Le turntablism, mouvement artistique désignant l'art de créer de la musique grâce aux platines vinyles, échantillonneurs et samplers, est à l'honneur ce soir à l'Aéronef avec la venue de l'américain RJD2, Ramble John Krohn dans le civil, en tournée à l'occasion de la sortie de son nouvel album, The Colossus. Et comme à chacune des soirées consacrées à ce genre musical, le public est hétéroclite. On y retrouve, entre autres, des Clubbers, reconnaissables à leur t-shirt moulant et flashy, à leurs baskets colorées, toujours prêts à faire fondre la semelle de celles-ci; des amateurs de Hip Hop, particulièrement de Abstract Hip-Hop, avides de scratches, intransigeants sur la technique employée par le DJ, capables de crier leur contentement avec ferveur si celui-ci fait preuve de virtuosité ou, au contraire, de le huer avec violence en cas d'insatisfaction devant une prestation jugée décevante; des Geeks musicaux, portant barbe et bonnet, écoutant religieusement, les yeux fermés, le set, cherchant à reconnaître le moindre sample employé, à en définir sa source... Une véritable fosse aux lions.

 

Le DJ lillois, Dleek, est le premier à l'affronter. Activiste reconnu de la scène Hip Hop régionale, il s'est particulièrement fait remarquer en animant avec brio diverses Battles de Breakdance dans le Nord – Pas-de-Calais. Véritable trip mental, sa prestation débutera par des nappes atmosphériques et hypnotiques que ne renierait pas Flying Lotus. Nous invitant, avec sa musique, à visualiser un road movie imaginaire, il déclinera, pendant une heure, diverses sonorités, ignorant les frontières musicales, en nous faisant traverser d'éclatants passages Electro Hip-Hop, d'autres plus Electronica, en passant par quelques bouffées d'oxygène jazzies, des ambiances Soul en déterrant quelques pépites méconnues. Un set de toute beauté, exigeant, cultivé où Dleek montre, par sa technique irréprochable et sa maîtrise des platines qu'il est un artiste à suivre.

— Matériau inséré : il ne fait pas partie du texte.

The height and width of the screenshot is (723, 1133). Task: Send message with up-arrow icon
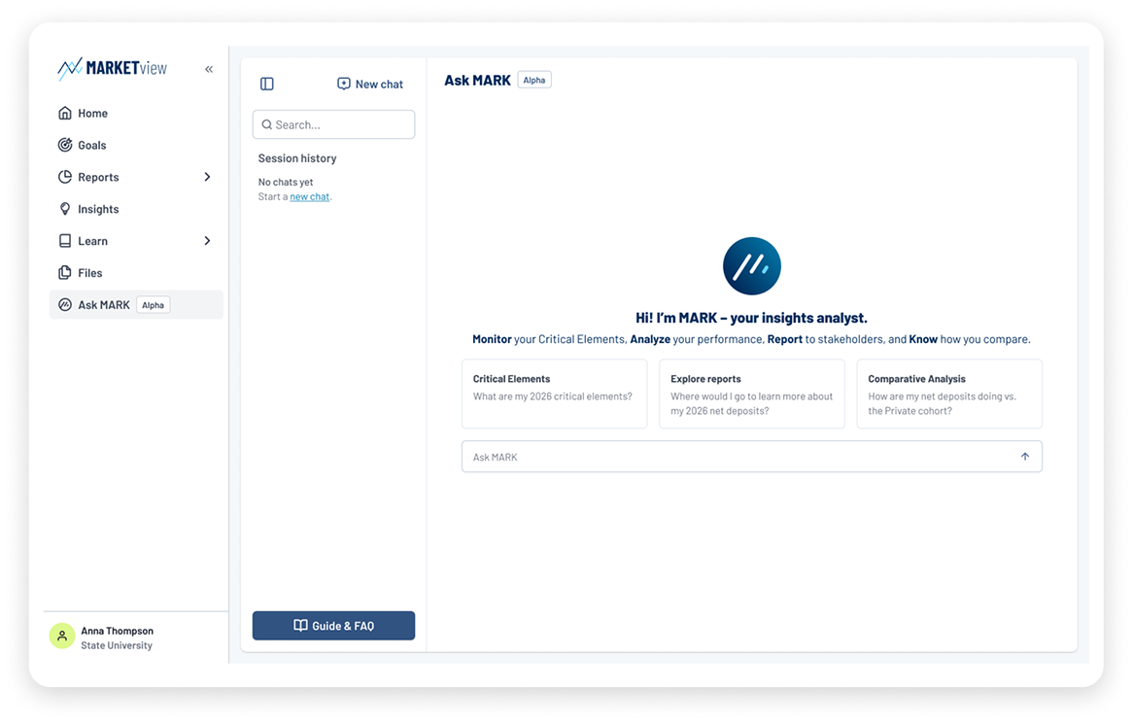tap(1024, 457)
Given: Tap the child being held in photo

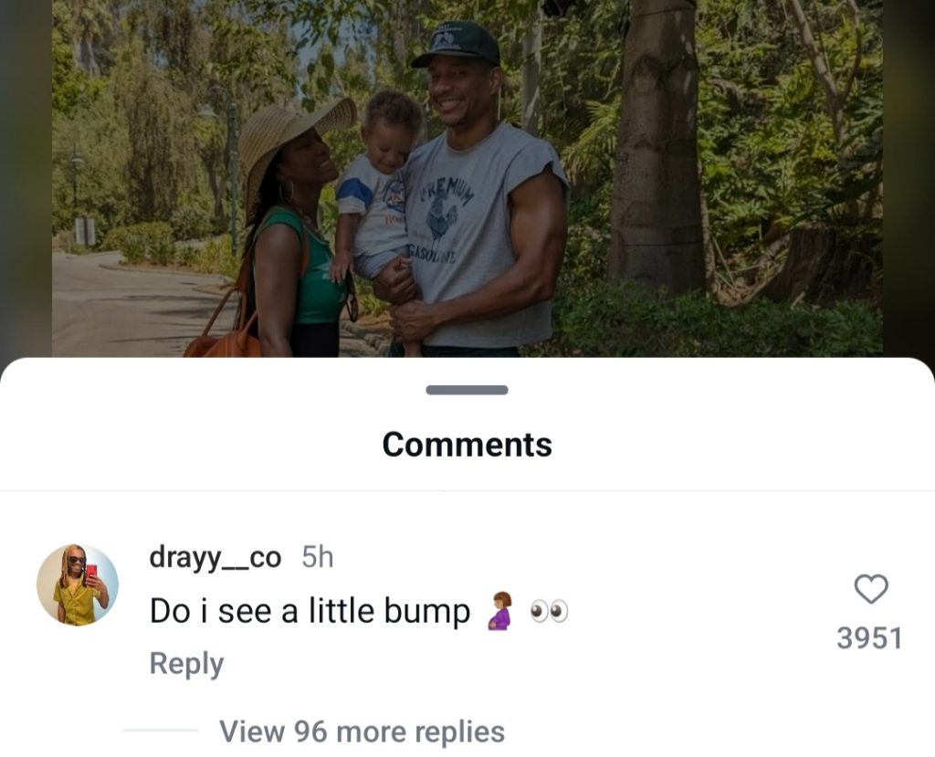Looking at the screenshot, I should point(378,183).
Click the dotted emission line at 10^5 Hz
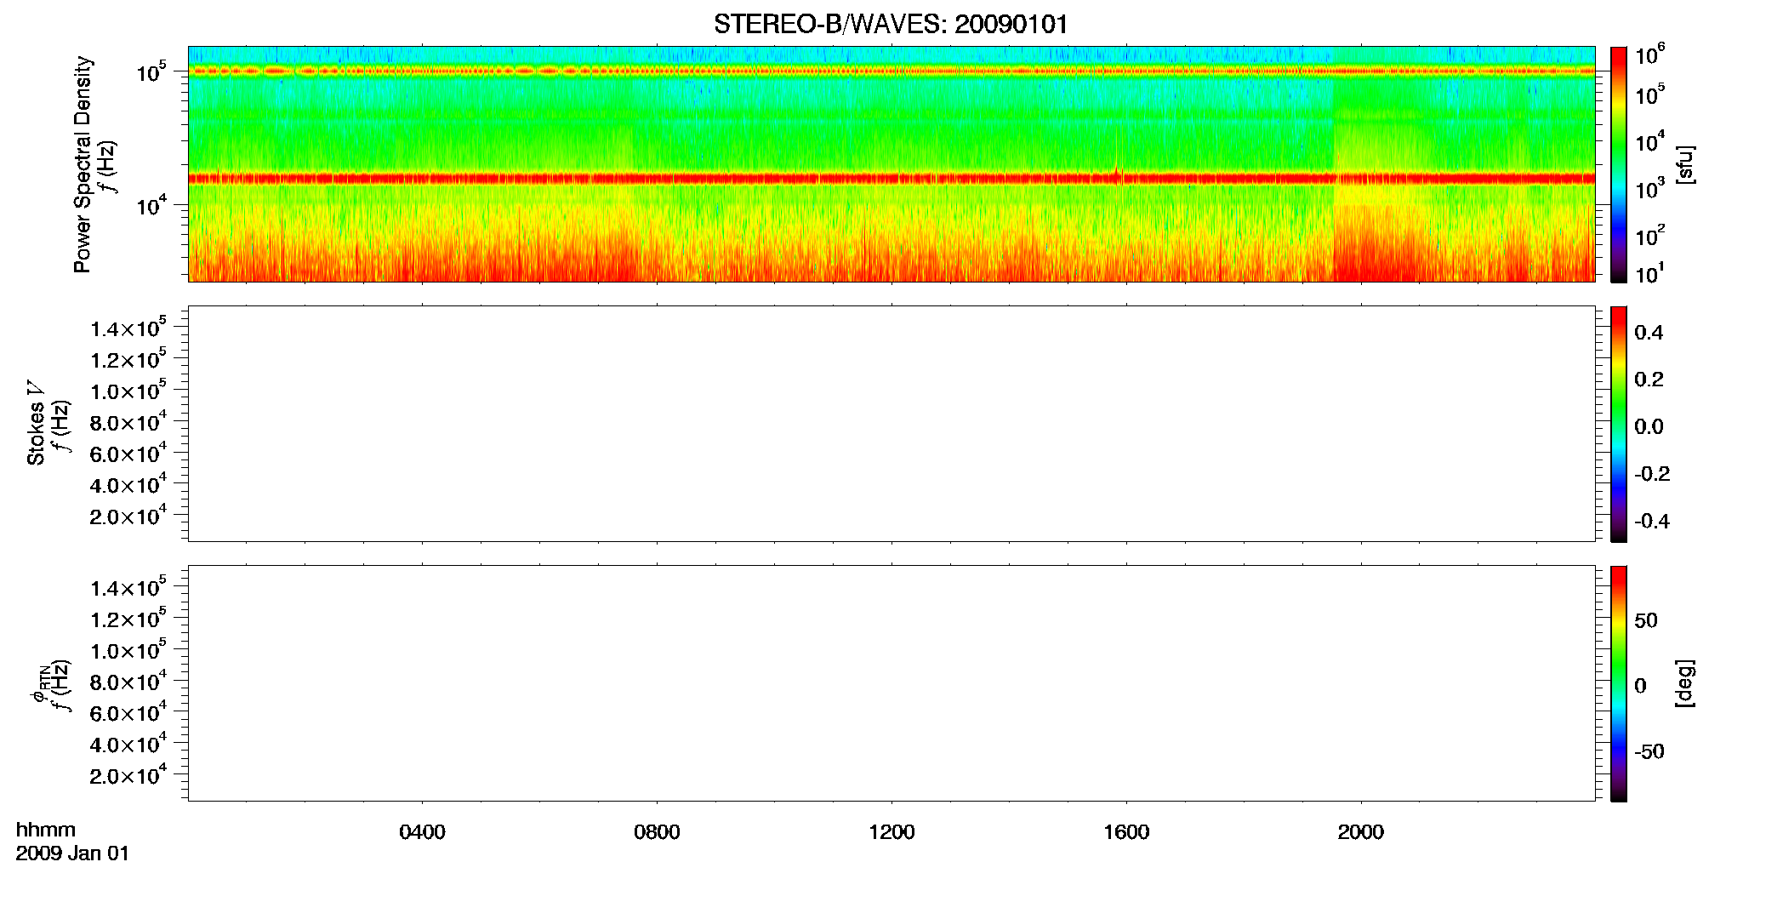1783x919 pixels. click(x=892, y=71)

Dleek n'a pas encore fini que RJD2 apparaît sur scène et commence à installer son matériel. Cette apparition impromptue, que l'on peut juger irrespectueuse pour l'artiste lillois, laisse place, très vite, à une autre impression, encore plus désagréable, quand l'américain débute son set. Le sentiment d'être floué. En effet, ce soir, à Lille, RJD2 sera seul sur scène avec ses platines et ses machines. Alors qu'aux États-Unis, on a pu le voir, à l'occasion de cette tournée, être accompagné d'un batteur, d'un bassiste et d'un claviériste, apportant ainsi une touche organique des plus intéressantes à ses compostions. Les auraient-ils oublier dans ses bagages?

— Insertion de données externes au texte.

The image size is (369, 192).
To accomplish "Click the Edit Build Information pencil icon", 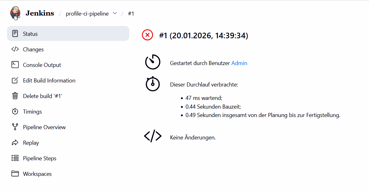I will 15,80.
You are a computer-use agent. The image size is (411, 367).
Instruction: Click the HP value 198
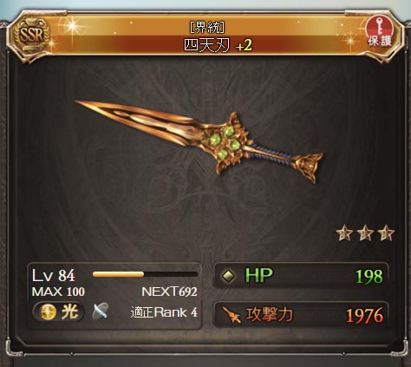pyautogui.click(x=369, y=277)
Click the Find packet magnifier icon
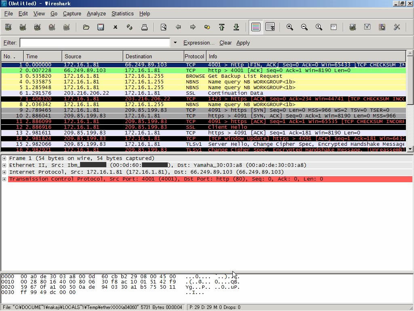The height and width of the screenshot is (311, 414). 163,27
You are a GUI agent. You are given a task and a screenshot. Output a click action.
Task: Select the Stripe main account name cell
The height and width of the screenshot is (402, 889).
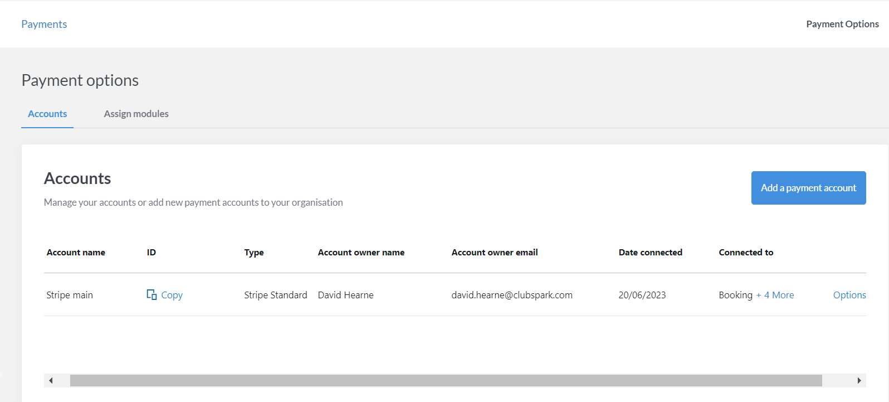click(70, 295)
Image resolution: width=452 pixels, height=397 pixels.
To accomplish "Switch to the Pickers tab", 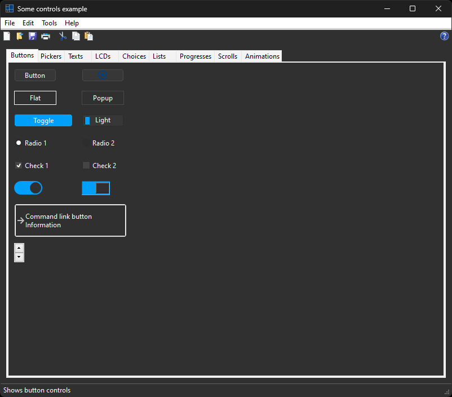I will [51, 56].
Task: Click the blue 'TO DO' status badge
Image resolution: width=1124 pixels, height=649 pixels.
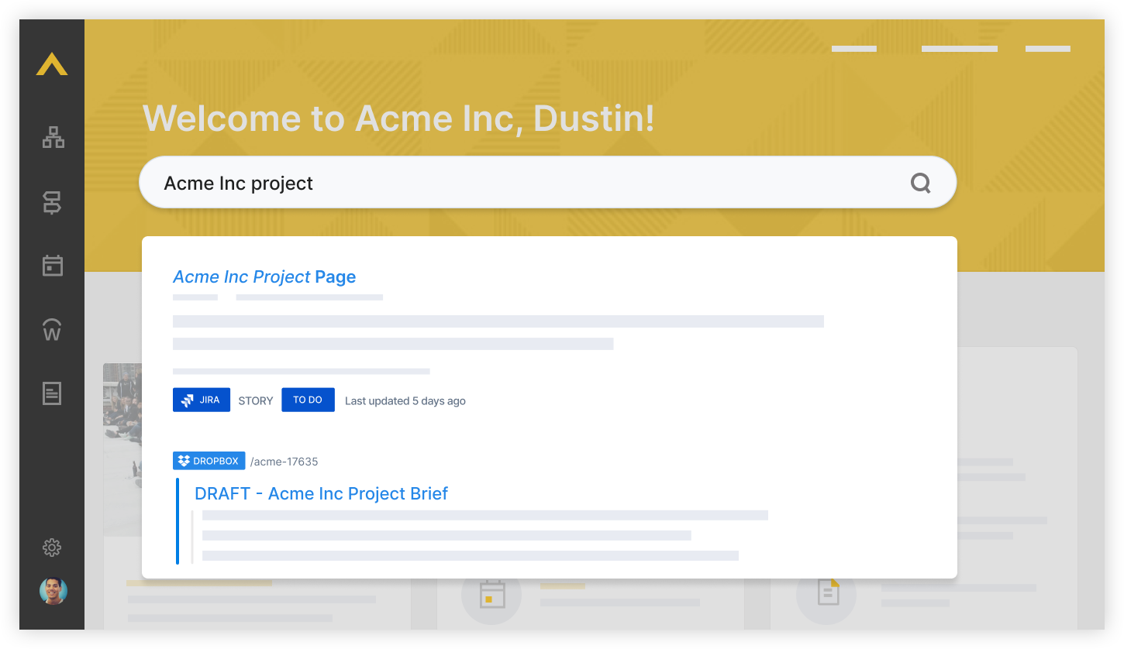Action: (x=308, y=400)
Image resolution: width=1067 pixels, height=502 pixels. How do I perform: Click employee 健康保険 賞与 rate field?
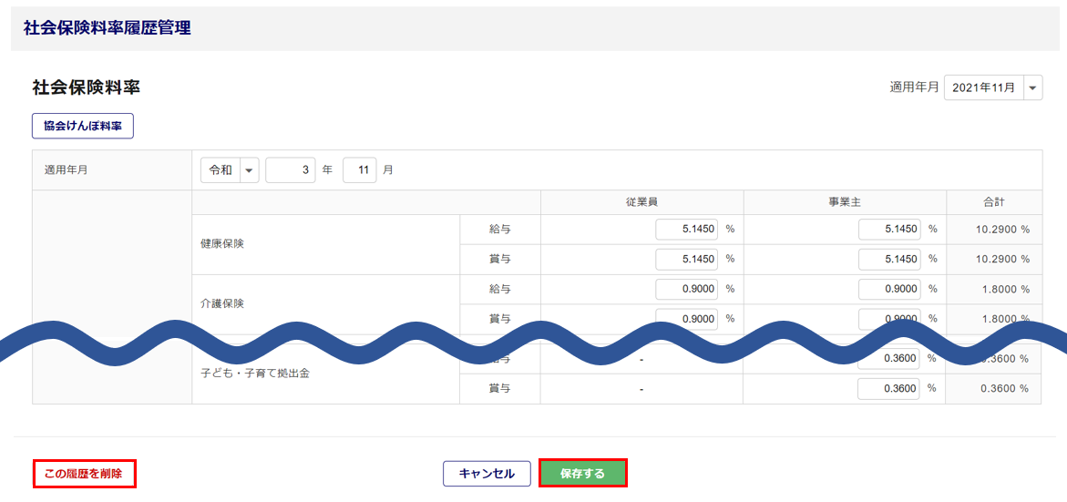[x=686, y=260]
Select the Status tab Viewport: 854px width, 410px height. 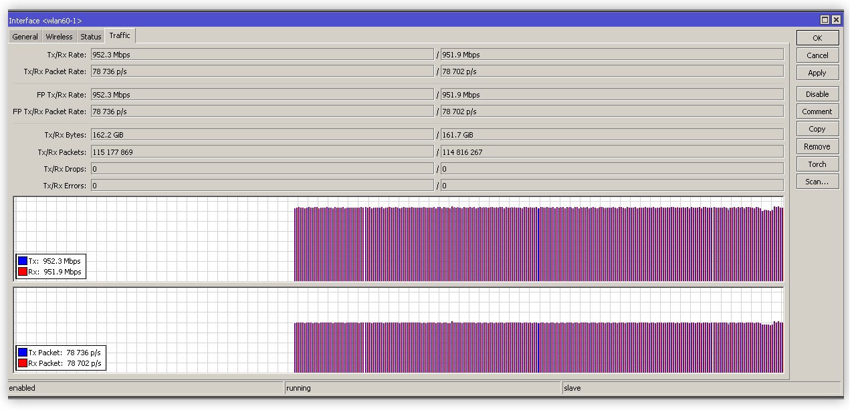(91, 37)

De plus, contrairement encore à la tournée américaine, aucune installation vidéo n'est présente sur scène. Et une soirée turntablism sans illustration visuelle, c'est comme un steak sans moutarde, comme un concert de reggae sans fumeurs de joints, comme une femme sans crises de nerfs... Il manque quelque chose au paysage. L'ingénieur lumière de l'Aéronef essaiera tant bien que mal de créer une ambiance avec les moyens du bord mais les effets, par leur manque d'intensité et d'esthétisme, paraîtront bien trop limités.

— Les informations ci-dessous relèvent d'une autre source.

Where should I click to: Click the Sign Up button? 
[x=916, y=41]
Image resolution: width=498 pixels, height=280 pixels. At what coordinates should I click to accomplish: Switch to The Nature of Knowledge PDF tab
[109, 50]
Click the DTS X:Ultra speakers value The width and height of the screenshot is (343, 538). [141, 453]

Ne reste donc que le set du DJ américain à se mettre sous la dent. Et alors que sur disque, il se révèle passionnant car mélangeant sonorités Electro, Hip Hop, Soul, adoptant de plus en plus une attitude Pop (il s'est mis au chant depuis l'album The Third Hand), ce qui a pu décontenancer ses fans de la première heure, il décevra et livrera, ici, une prestation des plus médiocres ne contentant que les Clubbers les moins exigeants. Sa prestation, en fait, ne se résumera qu'à un pâle megamix de ses titres phares ("The Horror", par exemple) vite expédiés, joués tels que sur album et quand réarrangement il y a, c'est pour desservir le morceau à l'image de ce "Shining Path", véritable perle Soul présente sur le dernier album et ressemblant ce soir à un triste morceau d'euro-dance italienne. Et, de nouveau contrairement à la tournée américaine, il n'interprètera aucune chanson et ne s'accompagnera pas à la guitare...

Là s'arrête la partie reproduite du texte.